Um cão enorme guardava a porta

     Um cão enorme guardava a porta na qual deveria bater a campainha para fazer a entrega. Sentado na moto, ficou olhando para ele, quieto, observando seus movimentos.

     — Mas que droga essa — falou — fazem uma cerca na casa, mas não fazem um portão, nem colocam uma campainha. Como se pode fazer uma entrega sem saber a reação desse cachorro?

     O belo exemplar de Pastor Alemão continuava lá, a princípio sem reação nenhuma, mas olhando-o com cuidado, indiferente às palavras de Luiz.

     Nunca enfrentara uma situação igual àquela. Os cachorros normalmente avançavam com ferocidade, ou abanavam o rabo. Sabia lidar com qualquer das duas situações, sempre com um portão ou muro entre ele e as feras.

     Esse, porém, estava quieto, estático. Já podia tê-lo atacado se quisesse, o caminho estava livre. Sua imobilidade assustava muito e a essa altura esperava um ataque furioso. Acionaria a moto e umas quadras adiante telefonaria para a dita casa.

     Resolveu olhar para o cachorro da mesma forma, quieto, sem movimentos, só olho no olho. Talvez funcionasse e a fera desistisse, latindo e chamando os donos.

     Só rosnou mostrando os dentes afiados, elegante e altivo dono de si. O máximo que fez, depois de rosnar, foi ficar com a língua de fora como se estivesse com calor e sede.

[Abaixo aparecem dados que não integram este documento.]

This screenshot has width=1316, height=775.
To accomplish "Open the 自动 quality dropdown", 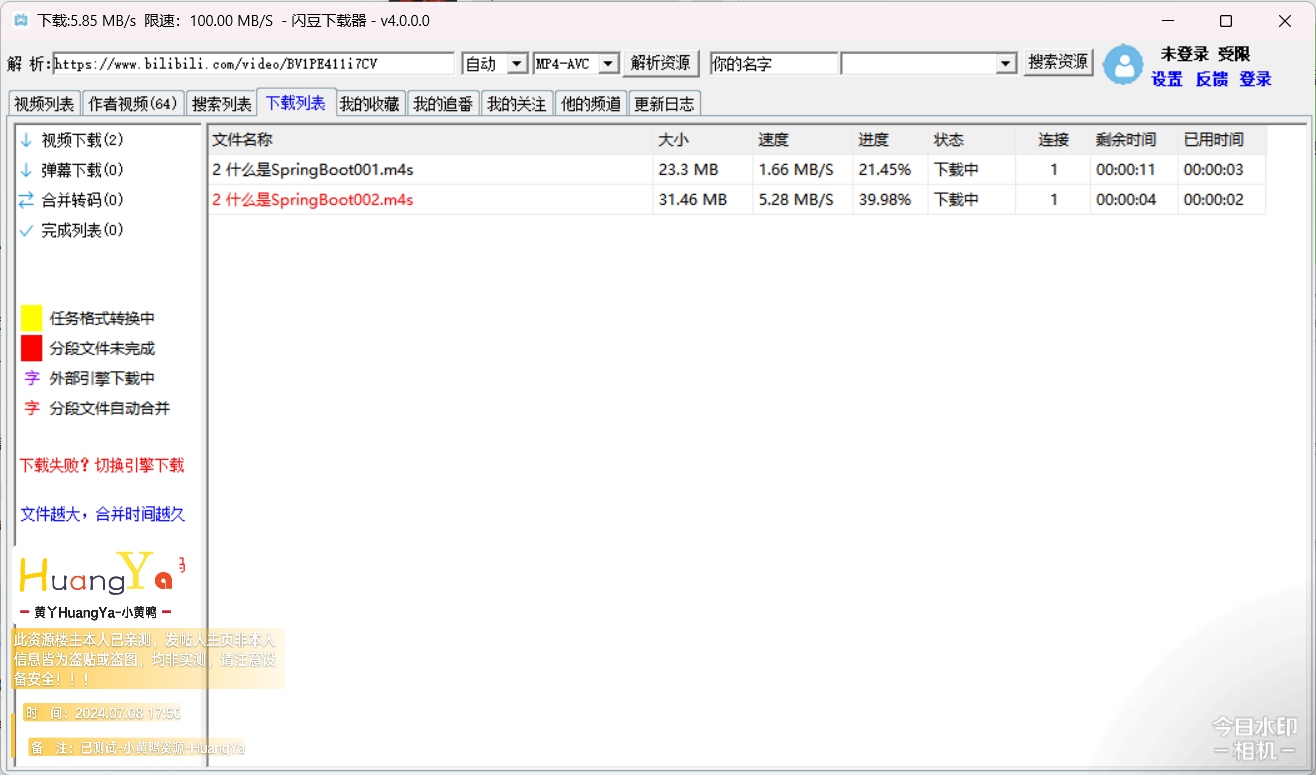I will pyautogui.click(x=517, y=64).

     Para surpresa de Luiz, um gato chegou perto dele, encostou-se e ficou se esfregando, embora o cachorro continuasse a olhá-lo com firmeza, sem desviar os olhos, sem dar a mínima para o gato.

     Quinze minutos e nada mudava naquela cena. Luiz desceu da moto, precisava fazer alguma coisa, tinha outras entregas para fazer, não podia se atrasar tanto.

     Abriu sua caixa de entregas e retirou a pizza de calabresa que fora encomendada. Olhou para o cachorro e viu o rabo balançar, era evidente que o faro dele era excelente, mas não se afastou da porta.

     — Oi cachorrinho, está com fome? Me deixa chegar na porta e teu dono te dá um pedaço, concorda? — Falou olhando para o cachorro ao mesmo tempo que ouviu um grito.

     — Oh! Da pizza! A entrega é aqui desse lado da rua, estou esperando há meia hora e você brincando com essa vira-lata.

     Luiz foi até o outro lado da rua, entregou a pizza, dizendo que o número que lhe haviam dado era da casa da frente.

      — Minha casa não tem número, ignorante, tive que dar uma referência.

     — Desculpe, ninguém me avisou e eu não podia adivinhar. Quem é o dono daquela casa e do cachorro?

     — É uma cadela nojenta — o cara falou — e o dono morreu há umas semanas. Ninguém quer aquela cadela. É de muito mau humor, cuida do gato, da casa e de dois filhotes, ninguém chega perto e parentes do velho ainda não apareceram para ver a casa.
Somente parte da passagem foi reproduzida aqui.